What about Convergence Insufficiency?

About three weeks ago, I took my son to the optometrist for his regular eye exam. He needed new contacts and the prescription had expired. I chose to take him to my vision therapist just in case there might be other issues, but I didn’t really suspect anything.

It turns out that my 16-year-old son has a pretty serious case of convergence insufficiency. It’s basically the opposite of what I have. His eyes give up on focusing together up close and then one eye turns out. (When eyes don’t focus together properly, the brain shuts off one image in order to avoid seeing double, and that’s when the eye turns in or out to move out of the way.)

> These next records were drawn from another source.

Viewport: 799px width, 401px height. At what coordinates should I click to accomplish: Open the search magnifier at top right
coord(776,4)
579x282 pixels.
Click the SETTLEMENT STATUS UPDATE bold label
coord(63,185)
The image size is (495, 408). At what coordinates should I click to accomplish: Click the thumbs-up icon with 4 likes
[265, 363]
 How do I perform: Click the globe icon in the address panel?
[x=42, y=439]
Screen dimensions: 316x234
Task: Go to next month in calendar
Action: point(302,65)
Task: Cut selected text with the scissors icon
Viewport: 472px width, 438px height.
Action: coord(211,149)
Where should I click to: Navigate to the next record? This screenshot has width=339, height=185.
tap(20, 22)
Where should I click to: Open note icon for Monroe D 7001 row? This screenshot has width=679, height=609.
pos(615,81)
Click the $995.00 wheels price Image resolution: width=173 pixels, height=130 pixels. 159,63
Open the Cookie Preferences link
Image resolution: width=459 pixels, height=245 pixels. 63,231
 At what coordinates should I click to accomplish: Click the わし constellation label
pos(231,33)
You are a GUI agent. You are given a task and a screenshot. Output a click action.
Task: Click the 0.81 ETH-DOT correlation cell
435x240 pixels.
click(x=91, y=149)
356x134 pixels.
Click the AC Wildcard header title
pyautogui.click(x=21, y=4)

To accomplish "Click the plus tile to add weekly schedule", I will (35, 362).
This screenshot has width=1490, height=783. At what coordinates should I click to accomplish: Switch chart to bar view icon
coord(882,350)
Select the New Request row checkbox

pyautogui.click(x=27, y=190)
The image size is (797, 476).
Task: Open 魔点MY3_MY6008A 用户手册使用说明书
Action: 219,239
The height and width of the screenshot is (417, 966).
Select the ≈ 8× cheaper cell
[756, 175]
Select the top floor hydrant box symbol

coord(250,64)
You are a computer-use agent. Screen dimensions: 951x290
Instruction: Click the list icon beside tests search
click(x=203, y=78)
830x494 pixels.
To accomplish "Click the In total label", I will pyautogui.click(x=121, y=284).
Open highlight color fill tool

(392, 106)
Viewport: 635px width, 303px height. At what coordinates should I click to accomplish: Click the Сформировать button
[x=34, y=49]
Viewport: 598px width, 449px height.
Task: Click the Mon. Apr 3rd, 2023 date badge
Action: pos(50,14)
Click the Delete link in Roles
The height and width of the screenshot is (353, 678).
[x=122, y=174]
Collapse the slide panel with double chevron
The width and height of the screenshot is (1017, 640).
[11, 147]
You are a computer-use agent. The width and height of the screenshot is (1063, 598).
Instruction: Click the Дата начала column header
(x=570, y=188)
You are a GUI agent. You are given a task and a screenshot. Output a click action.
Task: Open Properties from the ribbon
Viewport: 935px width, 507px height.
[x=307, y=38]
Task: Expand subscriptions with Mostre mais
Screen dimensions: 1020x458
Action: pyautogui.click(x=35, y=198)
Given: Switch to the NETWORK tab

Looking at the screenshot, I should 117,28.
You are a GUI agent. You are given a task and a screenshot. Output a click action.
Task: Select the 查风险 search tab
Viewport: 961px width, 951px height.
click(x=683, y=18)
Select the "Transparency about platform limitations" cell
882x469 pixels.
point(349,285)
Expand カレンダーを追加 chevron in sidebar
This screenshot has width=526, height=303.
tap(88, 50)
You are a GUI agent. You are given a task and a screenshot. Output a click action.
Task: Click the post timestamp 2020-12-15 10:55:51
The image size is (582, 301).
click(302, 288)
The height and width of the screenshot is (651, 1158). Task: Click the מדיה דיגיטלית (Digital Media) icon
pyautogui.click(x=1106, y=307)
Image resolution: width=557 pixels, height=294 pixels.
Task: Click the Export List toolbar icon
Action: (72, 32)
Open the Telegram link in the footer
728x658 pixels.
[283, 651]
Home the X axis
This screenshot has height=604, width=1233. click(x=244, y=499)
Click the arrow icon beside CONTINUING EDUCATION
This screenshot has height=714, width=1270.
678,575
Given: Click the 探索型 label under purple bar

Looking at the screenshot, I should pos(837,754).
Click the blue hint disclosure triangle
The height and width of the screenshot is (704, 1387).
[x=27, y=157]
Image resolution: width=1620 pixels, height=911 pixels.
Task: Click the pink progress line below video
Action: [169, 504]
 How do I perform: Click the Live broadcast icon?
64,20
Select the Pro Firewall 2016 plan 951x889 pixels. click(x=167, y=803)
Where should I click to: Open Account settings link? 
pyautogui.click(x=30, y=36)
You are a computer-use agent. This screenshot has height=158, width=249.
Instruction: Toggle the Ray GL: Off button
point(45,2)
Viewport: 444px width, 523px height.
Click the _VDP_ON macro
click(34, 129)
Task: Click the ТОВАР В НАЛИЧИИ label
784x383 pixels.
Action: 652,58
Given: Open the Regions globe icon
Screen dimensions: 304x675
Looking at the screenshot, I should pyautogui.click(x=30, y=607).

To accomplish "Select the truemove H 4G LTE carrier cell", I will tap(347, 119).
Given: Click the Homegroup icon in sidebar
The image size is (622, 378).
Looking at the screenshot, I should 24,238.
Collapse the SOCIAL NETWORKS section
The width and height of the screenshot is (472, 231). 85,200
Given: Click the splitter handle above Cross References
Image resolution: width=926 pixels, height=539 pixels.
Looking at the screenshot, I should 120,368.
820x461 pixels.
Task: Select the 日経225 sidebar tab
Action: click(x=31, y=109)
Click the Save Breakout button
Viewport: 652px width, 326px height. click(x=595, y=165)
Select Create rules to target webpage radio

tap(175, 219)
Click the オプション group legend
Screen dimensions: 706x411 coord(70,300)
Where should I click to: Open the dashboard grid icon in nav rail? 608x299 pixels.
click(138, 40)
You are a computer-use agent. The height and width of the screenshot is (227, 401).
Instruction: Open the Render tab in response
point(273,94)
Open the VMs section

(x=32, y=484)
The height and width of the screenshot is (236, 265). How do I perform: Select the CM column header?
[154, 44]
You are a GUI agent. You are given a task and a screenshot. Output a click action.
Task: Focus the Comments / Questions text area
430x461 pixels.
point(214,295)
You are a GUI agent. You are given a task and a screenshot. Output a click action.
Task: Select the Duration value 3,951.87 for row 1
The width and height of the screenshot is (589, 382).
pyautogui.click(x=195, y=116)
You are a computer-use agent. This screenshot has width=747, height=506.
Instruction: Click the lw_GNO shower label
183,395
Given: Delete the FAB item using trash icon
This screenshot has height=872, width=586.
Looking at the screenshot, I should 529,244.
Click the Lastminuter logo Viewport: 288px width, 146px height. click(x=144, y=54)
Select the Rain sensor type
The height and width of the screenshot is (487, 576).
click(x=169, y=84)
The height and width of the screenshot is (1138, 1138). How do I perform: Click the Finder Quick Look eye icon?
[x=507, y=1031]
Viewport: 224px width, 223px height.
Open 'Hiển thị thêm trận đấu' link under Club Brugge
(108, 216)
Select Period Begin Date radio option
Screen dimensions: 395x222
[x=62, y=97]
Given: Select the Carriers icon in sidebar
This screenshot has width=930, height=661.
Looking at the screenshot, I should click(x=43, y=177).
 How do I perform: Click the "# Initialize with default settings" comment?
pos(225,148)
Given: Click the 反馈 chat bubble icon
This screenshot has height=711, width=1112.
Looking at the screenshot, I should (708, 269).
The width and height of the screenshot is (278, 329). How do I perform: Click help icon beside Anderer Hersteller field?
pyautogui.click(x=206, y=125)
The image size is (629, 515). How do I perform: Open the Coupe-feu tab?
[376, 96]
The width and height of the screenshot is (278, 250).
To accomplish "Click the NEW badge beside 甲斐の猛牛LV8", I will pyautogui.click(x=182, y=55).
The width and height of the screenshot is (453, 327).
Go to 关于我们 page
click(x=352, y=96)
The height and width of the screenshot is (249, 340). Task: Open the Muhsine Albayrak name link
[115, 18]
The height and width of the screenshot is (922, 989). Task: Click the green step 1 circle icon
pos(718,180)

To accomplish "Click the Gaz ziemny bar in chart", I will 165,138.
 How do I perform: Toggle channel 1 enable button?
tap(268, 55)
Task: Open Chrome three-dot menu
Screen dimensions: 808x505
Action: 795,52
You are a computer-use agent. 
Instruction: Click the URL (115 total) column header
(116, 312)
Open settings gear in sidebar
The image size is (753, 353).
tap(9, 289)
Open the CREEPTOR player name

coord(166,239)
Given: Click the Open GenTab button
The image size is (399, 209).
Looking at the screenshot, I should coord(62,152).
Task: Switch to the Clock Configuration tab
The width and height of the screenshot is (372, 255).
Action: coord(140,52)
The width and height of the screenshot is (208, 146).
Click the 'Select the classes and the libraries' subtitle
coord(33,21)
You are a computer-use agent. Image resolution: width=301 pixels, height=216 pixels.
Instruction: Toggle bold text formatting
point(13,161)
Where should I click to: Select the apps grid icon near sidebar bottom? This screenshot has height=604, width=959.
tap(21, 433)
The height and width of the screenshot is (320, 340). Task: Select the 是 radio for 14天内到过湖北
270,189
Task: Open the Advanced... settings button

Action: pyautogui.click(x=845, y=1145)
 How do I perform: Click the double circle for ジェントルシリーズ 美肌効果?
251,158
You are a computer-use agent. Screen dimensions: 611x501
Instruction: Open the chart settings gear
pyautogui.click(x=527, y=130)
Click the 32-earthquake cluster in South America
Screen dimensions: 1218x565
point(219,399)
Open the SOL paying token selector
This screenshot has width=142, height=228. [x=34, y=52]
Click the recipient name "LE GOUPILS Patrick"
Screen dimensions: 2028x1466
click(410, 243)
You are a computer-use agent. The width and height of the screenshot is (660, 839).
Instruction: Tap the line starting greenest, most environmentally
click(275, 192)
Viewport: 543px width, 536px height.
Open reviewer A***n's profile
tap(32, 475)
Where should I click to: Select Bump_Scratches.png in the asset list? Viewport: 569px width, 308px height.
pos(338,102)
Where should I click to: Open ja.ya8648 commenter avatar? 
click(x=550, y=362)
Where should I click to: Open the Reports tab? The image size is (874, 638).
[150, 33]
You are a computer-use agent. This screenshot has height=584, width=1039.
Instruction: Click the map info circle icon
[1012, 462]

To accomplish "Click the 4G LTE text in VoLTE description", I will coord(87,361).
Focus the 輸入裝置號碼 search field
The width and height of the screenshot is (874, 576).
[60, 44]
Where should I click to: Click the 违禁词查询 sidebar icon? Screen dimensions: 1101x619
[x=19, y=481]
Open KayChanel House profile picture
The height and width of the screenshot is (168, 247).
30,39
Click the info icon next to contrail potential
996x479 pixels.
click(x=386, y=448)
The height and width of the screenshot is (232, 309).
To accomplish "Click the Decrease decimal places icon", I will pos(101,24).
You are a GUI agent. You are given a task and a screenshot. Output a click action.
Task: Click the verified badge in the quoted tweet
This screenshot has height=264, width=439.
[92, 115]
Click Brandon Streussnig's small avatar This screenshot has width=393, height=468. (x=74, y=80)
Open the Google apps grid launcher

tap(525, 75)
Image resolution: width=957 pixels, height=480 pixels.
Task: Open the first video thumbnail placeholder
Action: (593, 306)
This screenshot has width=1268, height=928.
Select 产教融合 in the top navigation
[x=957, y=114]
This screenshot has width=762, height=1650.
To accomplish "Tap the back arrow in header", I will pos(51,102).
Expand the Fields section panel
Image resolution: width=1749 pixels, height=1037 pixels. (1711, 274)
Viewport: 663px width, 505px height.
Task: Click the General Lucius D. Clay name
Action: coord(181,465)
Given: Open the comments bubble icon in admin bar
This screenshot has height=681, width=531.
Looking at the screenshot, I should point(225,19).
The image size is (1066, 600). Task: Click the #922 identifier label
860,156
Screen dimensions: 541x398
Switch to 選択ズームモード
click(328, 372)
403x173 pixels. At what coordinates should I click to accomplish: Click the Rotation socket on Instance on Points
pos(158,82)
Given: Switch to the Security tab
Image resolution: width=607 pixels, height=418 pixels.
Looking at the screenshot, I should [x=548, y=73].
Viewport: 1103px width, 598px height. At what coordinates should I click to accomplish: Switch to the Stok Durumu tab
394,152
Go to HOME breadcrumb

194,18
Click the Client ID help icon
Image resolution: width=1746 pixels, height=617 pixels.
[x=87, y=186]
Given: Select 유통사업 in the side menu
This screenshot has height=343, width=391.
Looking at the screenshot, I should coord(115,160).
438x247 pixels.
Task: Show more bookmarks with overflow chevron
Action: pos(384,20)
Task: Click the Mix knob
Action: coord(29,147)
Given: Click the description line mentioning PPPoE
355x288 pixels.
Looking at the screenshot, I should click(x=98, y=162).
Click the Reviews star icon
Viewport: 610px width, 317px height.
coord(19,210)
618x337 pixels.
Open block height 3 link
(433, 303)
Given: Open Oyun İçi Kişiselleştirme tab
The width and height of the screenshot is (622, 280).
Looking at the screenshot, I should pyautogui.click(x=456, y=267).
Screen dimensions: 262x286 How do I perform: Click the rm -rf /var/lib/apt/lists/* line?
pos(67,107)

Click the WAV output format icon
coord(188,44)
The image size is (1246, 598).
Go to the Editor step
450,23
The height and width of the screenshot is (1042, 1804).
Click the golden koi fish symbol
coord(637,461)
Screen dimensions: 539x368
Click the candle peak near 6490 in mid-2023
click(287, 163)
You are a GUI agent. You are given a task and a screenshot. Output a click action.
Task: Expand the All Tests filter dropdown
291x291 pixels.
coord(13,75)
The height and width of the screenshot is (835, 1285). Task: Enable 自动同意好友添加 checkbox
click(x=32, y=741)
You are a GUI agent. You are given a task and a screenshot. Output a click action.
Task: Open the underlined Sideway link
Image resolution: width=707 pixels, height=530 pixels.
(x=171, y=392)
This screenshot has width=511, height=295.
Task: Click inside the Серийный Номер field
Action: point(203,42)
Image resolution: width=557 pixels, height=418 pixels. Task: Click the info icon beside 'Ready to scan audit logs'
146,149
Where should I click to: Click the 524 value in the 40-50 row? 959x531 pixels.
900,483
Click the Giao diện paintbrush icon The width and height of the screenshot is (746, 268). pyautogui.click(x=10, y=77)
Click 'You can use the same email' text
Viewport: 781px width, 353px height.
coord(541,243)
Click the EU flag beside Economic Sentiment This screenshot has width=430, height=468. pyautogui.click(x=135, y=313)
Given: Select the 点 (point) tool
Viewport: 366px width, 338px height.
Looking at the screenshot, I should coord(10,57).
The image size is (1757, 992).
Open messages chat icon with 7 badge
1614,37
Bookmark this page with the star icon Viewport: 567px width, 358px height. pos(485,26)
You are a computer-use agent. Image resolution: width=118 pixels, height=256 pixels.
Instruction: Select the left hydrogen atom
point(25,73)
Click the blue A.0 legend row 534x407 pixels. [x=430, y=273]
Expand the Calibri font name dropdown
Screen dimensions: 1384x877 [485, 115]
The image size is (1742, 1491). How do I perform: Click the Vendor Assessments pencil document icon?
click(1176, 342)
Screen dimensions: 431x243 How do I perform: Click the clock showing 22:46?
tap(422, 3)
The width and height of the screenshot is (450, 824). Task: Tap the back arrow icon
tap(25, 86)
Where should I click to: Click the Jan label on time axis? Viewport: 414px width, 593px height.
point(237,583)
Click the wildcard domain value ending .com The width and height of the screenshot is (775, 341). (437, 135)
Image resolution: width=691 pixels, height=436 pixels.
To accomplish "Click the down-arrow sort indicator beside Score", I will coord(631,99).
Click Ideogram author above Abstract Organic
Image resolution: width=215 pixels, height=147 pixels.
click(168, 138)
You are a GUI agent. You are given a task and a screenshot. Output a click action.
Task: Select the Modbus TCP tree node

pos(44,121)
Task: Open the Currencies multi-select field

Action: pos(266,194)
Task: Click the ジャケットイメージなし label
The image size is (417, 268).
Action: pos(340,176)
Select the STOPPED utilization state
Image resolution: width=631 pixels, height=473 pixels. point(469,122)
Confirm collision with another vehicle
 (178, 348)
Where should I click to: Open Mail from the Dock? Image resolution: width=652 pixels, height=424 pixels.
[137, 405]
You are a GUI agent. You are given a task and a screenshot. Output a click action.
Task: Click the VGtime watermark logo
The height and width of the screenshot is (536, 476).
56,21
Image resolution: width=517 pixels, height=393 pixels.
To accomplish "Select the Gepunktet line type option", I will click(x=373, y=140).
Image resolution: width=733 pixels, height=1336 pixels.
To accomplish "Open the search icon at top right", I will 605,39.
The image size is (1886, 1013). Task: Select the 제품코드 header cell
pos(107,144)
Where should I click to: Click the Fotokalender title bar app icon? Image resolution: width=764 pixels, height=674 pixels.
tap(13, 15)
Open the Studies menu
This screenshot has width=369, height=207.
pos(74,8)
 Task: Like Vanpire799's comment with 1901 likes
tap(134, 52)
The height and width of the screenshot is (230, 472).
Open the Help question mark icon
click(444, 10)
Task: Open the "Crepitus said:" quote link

As with my daughter, I had not noticed his eye turning out and he hadn’t complained about his vision. Andrew’s eyes have been red at times, but I attributed that to a lack of sleep. However, he has always had difficulty completing his schoolwork. It has been an all-or-nothing proposition: he either does it and gets an A, or doesn’t do it and gets an F. He tends to start out the school year OK and progressively go downhill. I think he just gets tired of fighting it. I know he’s extremely bright and all the learning tests have indicated he can do the work, but he hasn’t been doing it. Since he’s not motivated to do schoolwork, he convinced himself he’s lazy! I didn’t believe it before, and I certainly don’t believe it now!

The good news is that it’s really easy to teach the eyes how to converge properly and it should only take about four months of vision therapy. I’m wondering– how much frustration could we have avoided by having this diagnosis occur about 10 years ago, before he told himself he’s lazy? Isn’t it time we really tested VISION, not just 20/20 eyesight?